Plasmodium vivax is the most common and widespread human malaria parasite. It was recently proposed that P. vivax originates from sub-Saharan Africa based on the circulation of its closest genetic relatives (P. vivax-like) among African great apes. However, the limited number of genetic markers and samples investigated questions the robustness of this hypothesis. Here, we extensively characterized the genomic variations of 447 human P. vivax strains and 19 ape P. vivax-like strains collected worldwide. Phylogenetic relationships between human and ape Plasmodium strains revealed that P. vivax is a sister clade of P. vivax-like, not included within the radiation of P. vivax-like. By investigating various aspects of P. vivax genetic variation, we identified several notable geographical patterns in summary statistics in function of the increasing geographic distance from Southeast Asia, suggesting that P. vivax may have derived from a single area in Asia through serial founder effects.

Fig. 1 Geographical origin of Plasmodium isolates and patterns of genomic variation.

Fig. 2 P. vivax-like strains are structured in two distinct clades that form a sister monophyletic lineage to the human P. vivax.

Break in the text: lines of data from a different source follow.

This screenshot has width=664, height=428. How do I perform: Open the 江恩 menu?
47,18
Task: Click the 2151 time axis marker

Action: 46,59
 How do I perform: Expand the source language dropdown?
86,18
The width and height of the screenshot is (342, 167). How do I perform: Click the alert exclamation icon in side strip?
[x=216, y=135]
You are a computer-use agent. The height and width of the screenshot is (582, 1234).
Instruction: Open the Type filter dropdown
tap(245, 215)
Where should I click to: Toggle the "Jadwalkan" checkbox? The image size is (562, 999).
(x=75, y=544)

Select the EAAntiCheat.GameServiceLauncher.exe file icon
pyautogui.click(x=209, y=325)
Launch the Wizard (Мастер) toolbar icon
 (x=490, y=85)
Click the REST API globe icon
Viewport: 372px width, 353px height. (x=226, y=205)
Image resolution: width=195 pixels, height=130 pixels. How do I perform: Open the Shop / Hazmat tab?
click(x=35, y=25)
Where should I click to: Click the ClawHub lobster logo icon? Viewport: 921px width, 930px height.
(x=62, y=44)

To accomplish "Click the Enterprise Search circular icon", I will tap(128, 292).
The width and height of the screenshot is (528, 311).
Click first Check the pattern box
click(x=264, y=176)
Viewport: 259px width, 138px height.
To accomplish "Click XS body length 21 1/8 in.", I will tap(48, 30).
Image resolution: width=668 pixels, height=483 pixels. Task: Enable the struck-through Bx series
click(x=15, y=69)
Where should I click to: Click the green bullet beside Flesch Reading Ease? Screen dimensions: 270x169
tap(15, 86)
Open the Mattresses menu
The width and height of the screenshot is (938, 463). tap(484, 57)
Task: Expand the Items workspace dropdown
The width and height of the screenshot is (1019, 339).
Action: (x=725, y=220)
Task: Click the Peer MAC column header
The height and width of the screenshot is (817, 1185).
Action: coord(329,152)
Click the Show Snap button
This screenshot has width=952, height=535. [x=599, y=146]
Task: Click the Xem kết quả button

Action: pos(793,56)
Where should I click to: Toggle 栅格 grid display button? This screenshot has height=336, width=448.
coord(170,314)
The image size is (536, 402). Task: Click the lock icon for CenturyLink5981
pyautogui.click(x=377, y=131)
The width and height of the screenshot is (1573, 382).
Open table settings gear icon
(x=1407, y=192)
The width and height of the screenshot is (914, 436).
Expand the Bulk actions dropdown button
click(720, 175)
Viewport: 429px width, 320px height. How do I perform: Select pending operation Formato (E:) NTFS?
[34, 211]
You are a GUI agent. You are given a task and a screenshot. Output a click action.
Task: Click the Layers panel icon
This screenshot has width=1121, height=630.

Fig. 3 The structure of P. vivax core region of the genome is mostly due to genetic isolation of natural populations.

Fig. 4 Relationships and gene flow between P. vivax populations.

Fig. 5 The Southeast Asian origin of P. vivax is supported by patterns of nucleotide diversity, LD, and AAF.

Fig. 6 Coalescent-based inference of the demographic history in each P. vivax population.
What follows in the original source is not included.